As anticipated by IRS Notice 2007-62, these criteria are analogous to those for separation pay plans under Internal Revenue Code Section 409A, which may also apply to certain plans separately and in addition to any applicable requirements under Internal Revenue Code Section 457. However, the criteria are not identical; the proposed regulations do not limit annualised compensation to the amount that may be taken into account under Internal Revenue Code Section 401(a)(17). In addition, the proposed regulations do not include exceptions for:
- collectively bargained separation pay plans;
- foreign separation pay plans and reimbursements; and
- certain other separation payments.
Substantial risk of forfeiture
Deferred compensation subject to Section 457 is generally includible in gross income under Section 457(f) on the later of:
- the date on which the employee obtains the legally binding right to the compensation; or
- if the compensation is subject to a substantial risk of forfeiture, the date on which the substantial risk of forfeiture lapses.
The proposed regulations generally provide that a substantial risk of forfeiture exists only:
- if entitlement to the deferred compensation is conditioned on the future performance of substantial services; or
- if the possibility of forfeiture is substantial, on the occurrence of a condition that relates to a purpose of the compensation.
However – subject to specific criteria – according to the proposed regulations the following arrangements may also provide for a substantial risk of forfeiture:
- a non-competition requirement;
- an initial deferral of current compensation;
- an extension of an existing substantial risk of forfeiture.
IRS Notice 2007-62 originally anticipated that some of these scenarios would not constitute a substantial risk of forfeiture. In allowing for them, the proposed regulations may also differ from the rules under Section 409A of the Internal Revenue Code, which provide, among other things, that:
- an amount is not subject to a substantial risk of forfeiture merely because it is conditioned on refraining from the performance of services; and
- an extension of a period during which compensation is subject to a substantial risk of forfeiture is disregarded when determining whether deferred compensation is subject to a substantial risk of forfeiture.
In general, the proposed regulations apply to compensation deferred under a plan for calendar years beginning after the date on which they are published in final form in the federal register.

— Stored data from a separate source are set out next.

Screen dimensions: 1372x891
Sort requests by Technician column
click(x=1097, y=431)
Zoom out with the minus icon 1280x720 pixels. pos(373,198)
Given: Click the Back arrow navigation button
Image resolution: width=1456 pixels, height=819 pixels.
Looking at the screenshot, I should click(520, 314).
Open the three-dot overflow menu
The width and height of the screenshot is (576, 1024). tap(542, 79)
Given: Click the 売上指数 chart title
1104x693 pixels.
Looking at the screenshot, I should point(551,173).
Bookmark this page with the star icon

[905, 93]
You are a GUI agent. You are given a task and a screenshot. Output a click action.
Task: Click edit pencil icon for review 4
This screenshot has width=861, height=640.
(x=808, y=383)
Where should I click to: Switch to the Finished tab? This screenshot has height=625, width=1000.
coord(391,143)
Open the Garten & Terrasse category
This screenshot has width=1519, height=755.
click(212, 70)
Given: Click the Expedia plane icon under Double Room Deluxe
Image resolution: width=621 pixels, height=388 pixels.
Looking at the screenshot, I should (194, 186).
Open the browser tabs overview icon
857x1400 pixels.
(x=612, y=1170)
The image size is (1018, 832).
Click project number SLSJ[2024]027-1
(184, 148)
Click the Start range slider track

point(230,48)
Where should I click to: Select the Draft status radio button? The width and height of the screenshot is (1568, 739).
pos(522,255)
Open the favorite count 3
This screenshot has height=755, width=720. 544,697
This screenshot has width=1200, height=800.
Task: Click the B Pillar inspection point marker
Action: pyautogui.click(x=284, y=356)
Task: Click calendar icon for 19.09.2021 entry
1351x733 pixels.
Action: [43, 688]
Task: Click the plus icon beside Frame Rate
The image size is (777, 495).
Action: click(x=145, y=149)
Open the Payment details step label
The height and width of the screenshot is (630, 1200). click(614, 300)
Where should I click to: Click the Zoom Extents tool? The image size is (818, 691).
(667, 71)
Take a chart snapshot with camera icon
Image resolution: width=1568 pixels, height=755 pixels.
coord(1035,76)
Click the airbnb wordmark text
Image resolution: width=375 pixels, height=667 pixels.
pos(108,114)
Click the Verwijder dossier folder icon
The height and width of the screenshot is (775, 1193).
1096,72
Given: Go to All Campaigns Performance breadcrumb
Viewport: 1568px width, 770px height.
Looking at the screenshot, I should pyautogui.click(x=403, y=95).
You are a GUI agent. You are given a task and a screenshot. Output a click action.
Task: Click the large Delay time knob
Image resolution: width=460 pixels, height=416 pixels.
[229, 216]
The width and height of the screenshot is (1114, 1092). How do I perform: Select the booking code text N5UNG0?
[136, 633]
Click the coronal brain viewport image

Taxpayers may rely on the proposed regulations until the applicability date, although no implication is made regarding application of the law before the applicability date. In the meantime, state and local governments and tax-exempt entities that sponsor deferred compensation plans subject to Section 457 may wish to:
- review existing plans in light of the proposed regulations and consider whether current or prospective revisions are appropriate;
- draft new plans in compliance with the proposed regulations, including provisions for the flexibility to amend the draft plans when the final regulations are issued; and
- determine whether a plan is also subject to Section 409A and, if so, how to ensure documentary and operational compliance with both regimes.
For further information on this topic please contact Joanne C Youn at Caplin & Drysdale, Chartered by telephone (+1 202 862 5000) or email ([email protected]). The Caplin & Drysdale, Chartered website can be accessed at www.caplindrysdale.com.
(1) This update follows the February 2009 client alert "Bona Fide Severance Plan and Substantial Risk of Forfeiture under Section 457".
(2) Although these criteria are similar to those under longstanding Department of Labour regulations for determining whether a severance pay plan is considered a pension plan, a distinct determination must be made for employers that are otherwise subject to Title I of the Employee Retirement Income Security Act.